Manipulating landscapes

Ancestral Puebloans may have used fire for much more than long-range communication. Evidence suggests it was used as a tool for manipulating landscapes.

Some sites in the region appear to have been ritualistically burned during their abandonment, Hovezak said in an email. But corroborating evidence is needed when attributing burning to the ancestral Puebloans because of the lack of a written record, he said. Without it, most fires at Mesa Verde are attributed to natural causes.

George San Miguel, natural resources manager for Mesa Verde, said there is evidence that points to a broader use of fire at the national park.

According to a study, published by San Miguel in 2013, there is a significant rise in charcoal accumulation at the park during the peak of habitation by ancestral Puebloans with a decrease after emigration from the area.

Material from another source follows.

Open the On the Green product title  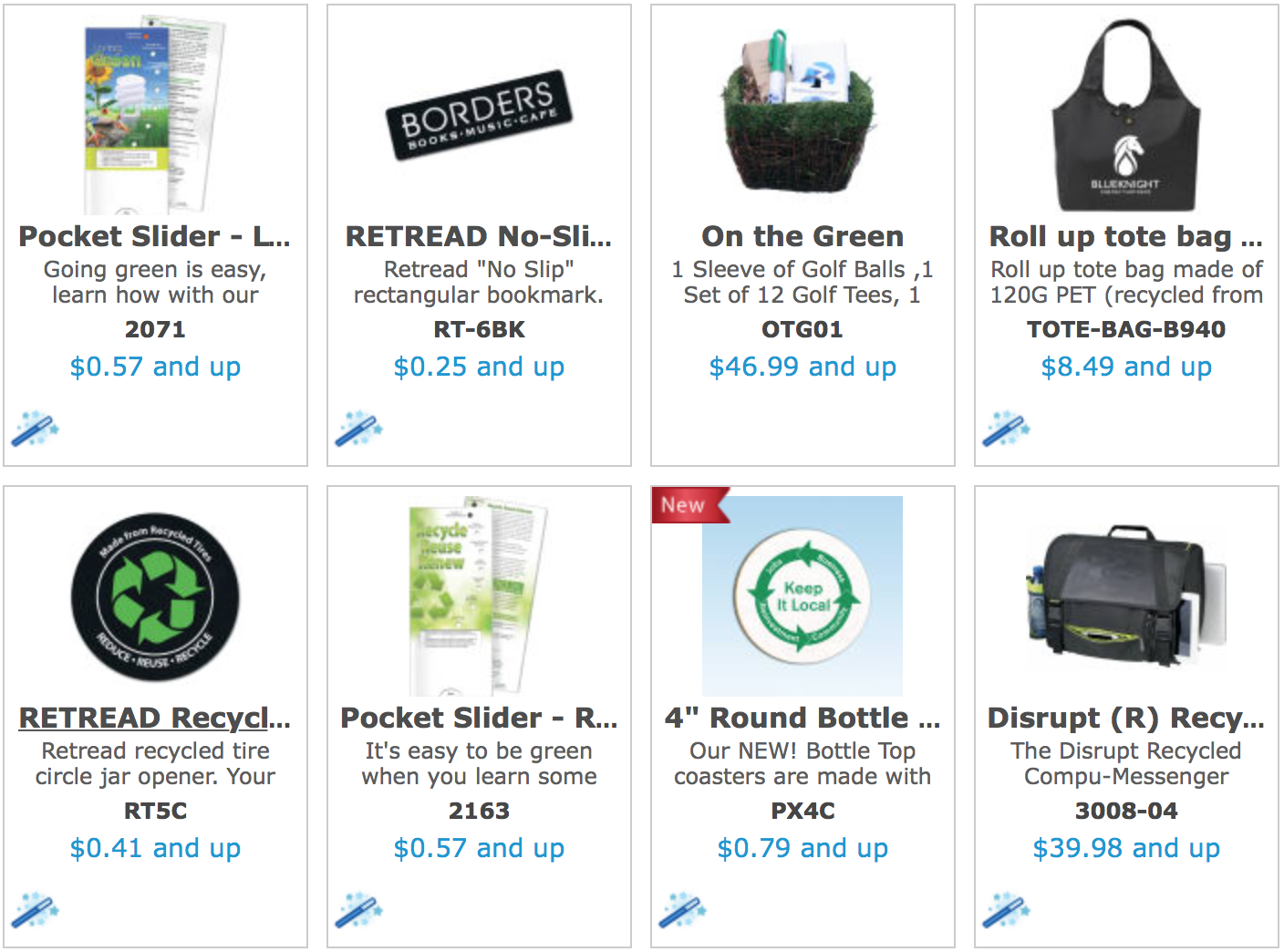pyautogui.click(x=802, y=237)
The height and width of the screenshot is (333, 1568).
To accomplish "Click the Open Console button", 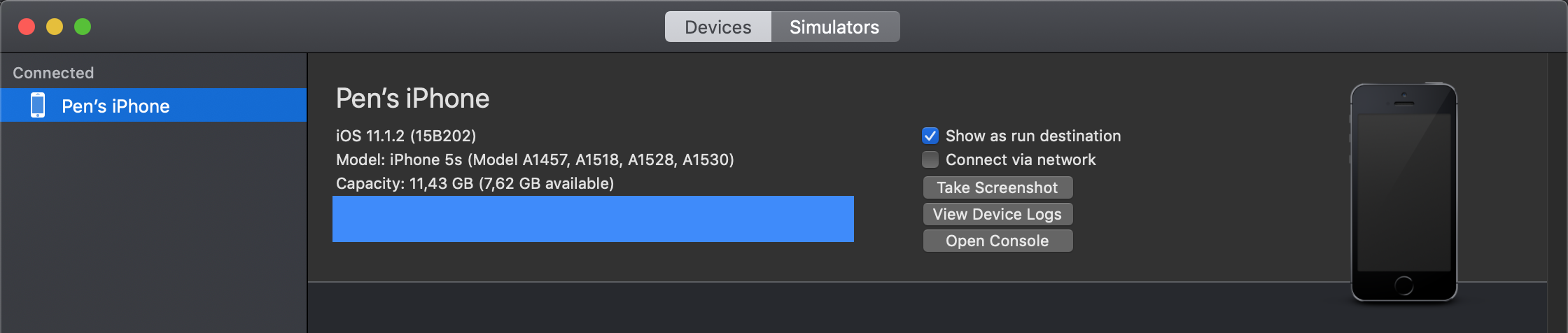I will click(997, 241).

The study says the increased charcoal accumulation “lends strong evidence to the importance of Native American use of fire to manipulate landscapes.”

The study goes on to say this would be the first instance of extensive fire use by ancestral Puebloans in the Southwest, but this isn’t particularly a surprise based on Native American’s history of environmental manipulation through fire.

“This is not shocking or anything like that,” San Miguel said.

Perhaps the most prominent example of Native American use of fire is in the Southeast where slash and burn practices were used to clear land for farming before colonization.

There are a number of other accounts of fire use by Native Americans, including hunting and herding of buffalo in the Great Plains, as well as a list of logical reasons for its use.

San Miguel said fire could be selectively used to keep vegetation in particular growth stages when it is more nutritious and allow for the support of more game animals in an area for the purpose of hunting.

Fire could also be used to manufacture an expanded “edge effect,” the area where two ecosystems meet, such as the joining of plains and a forest, where there is increased biodiversity.

It could also be used to essentially groom an area, removing underbrush and easing travel and hunting within it.

Without a written record it is hard to say exactly why fire use was expanded during the settlement of Mesa Verde.

“This is speculation, we don’t know this for fact, but these are logical reasons to do this kind of thing,” San Miguel said.